* Data section

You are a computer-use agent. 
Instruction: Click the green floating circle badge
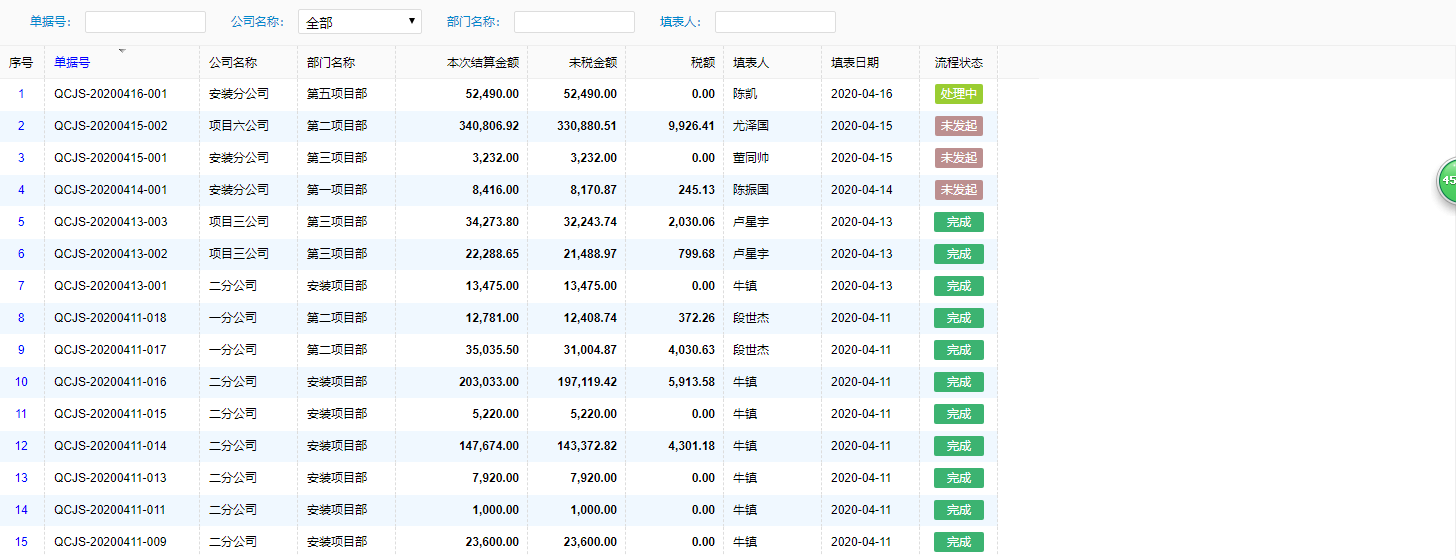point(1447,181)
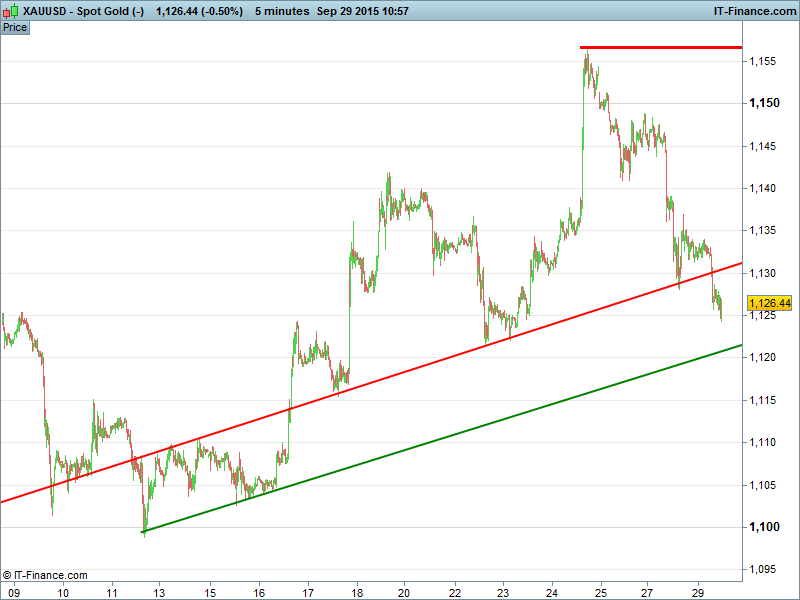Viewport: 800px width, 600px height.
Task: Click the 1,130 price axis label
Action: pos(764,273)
==
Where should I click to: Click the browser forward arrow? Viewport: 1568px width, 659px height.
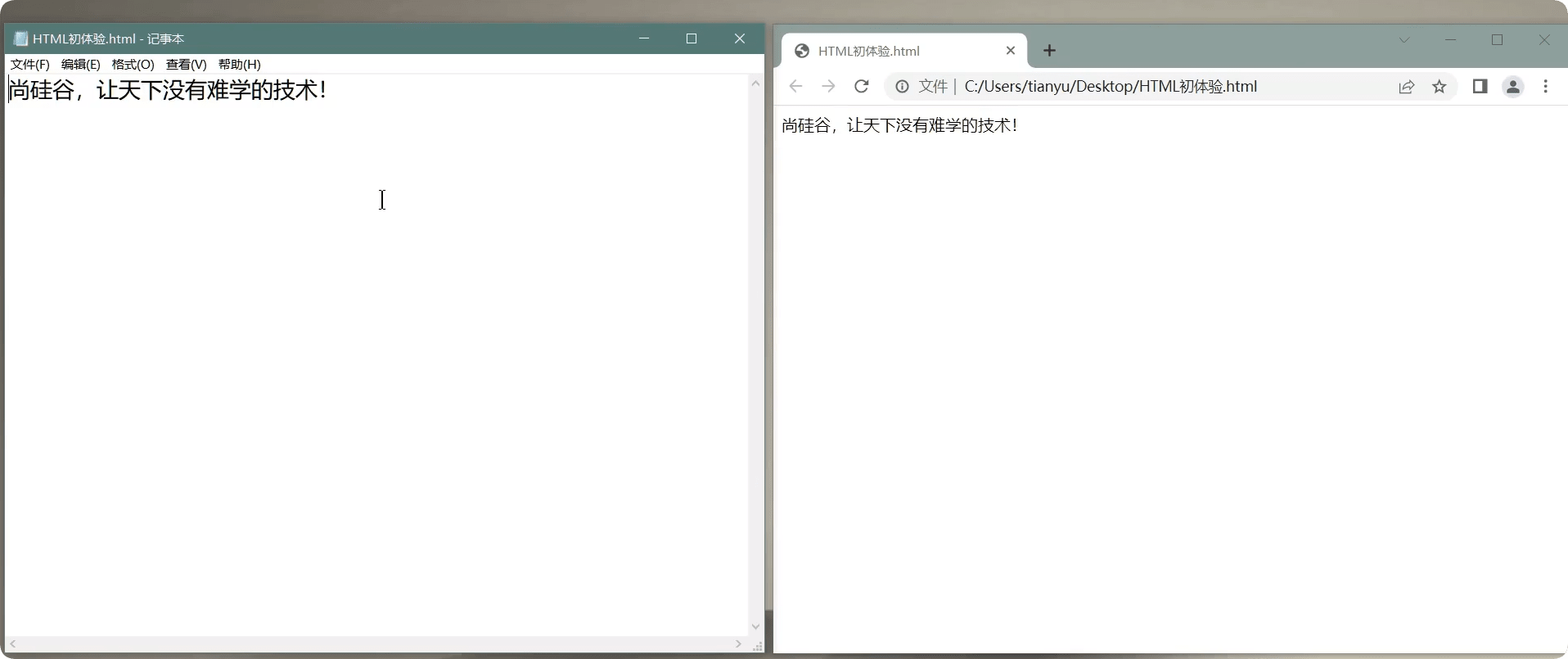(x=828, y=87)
...
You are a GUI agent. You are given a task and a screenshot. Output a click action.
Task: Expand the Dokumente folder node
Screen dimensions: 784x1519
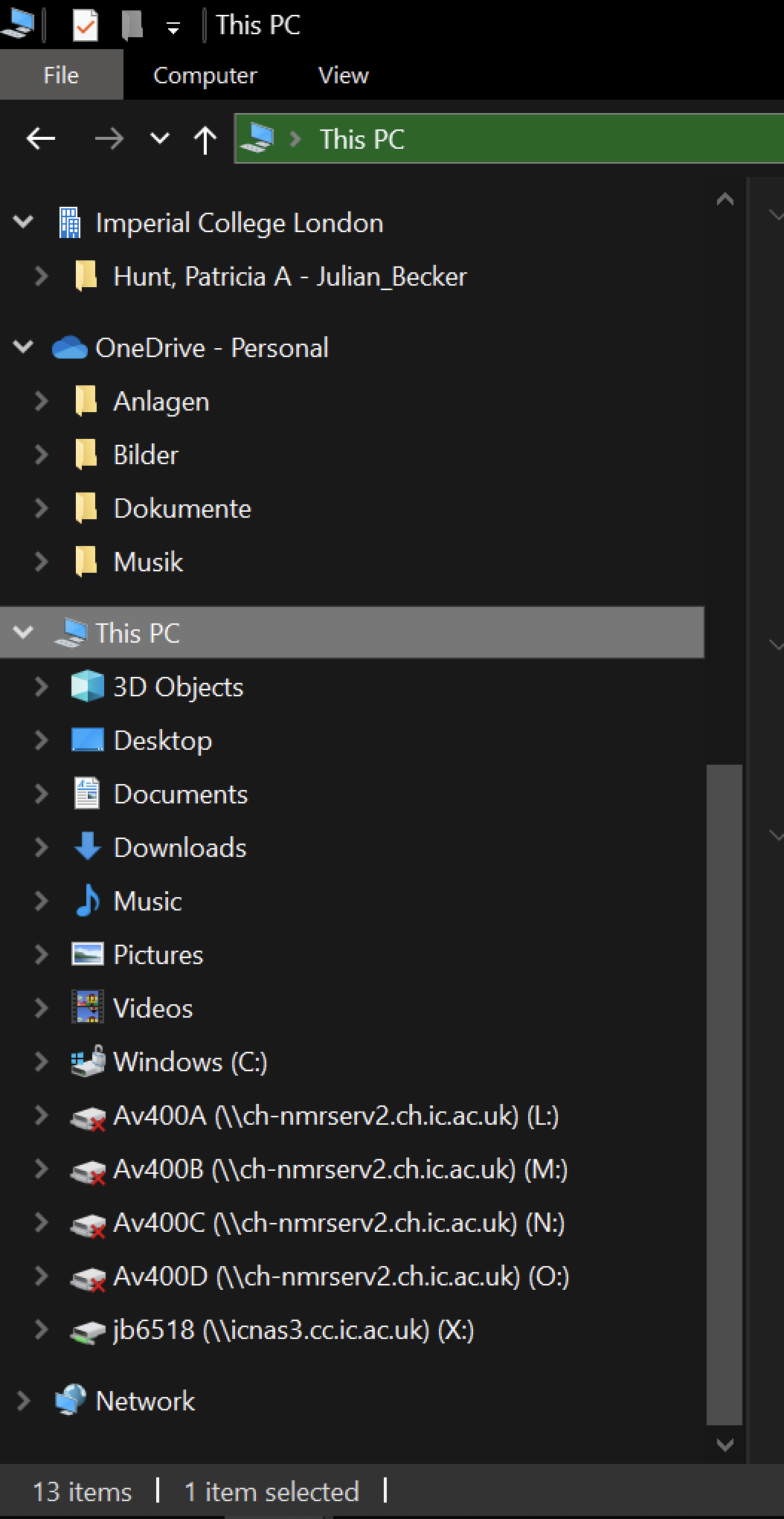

* Exercise aim
Send back an exact copy of only the lines from the line with "You are a GUI" up to and including the line with "Screen dimensions: 784x1519" in the data above.

* Response area
You are a GUI agent. You are given a task and a screenshot. Output a click action.
Task: Expand the Dokumente folder node
Screen dimensions: 784x1519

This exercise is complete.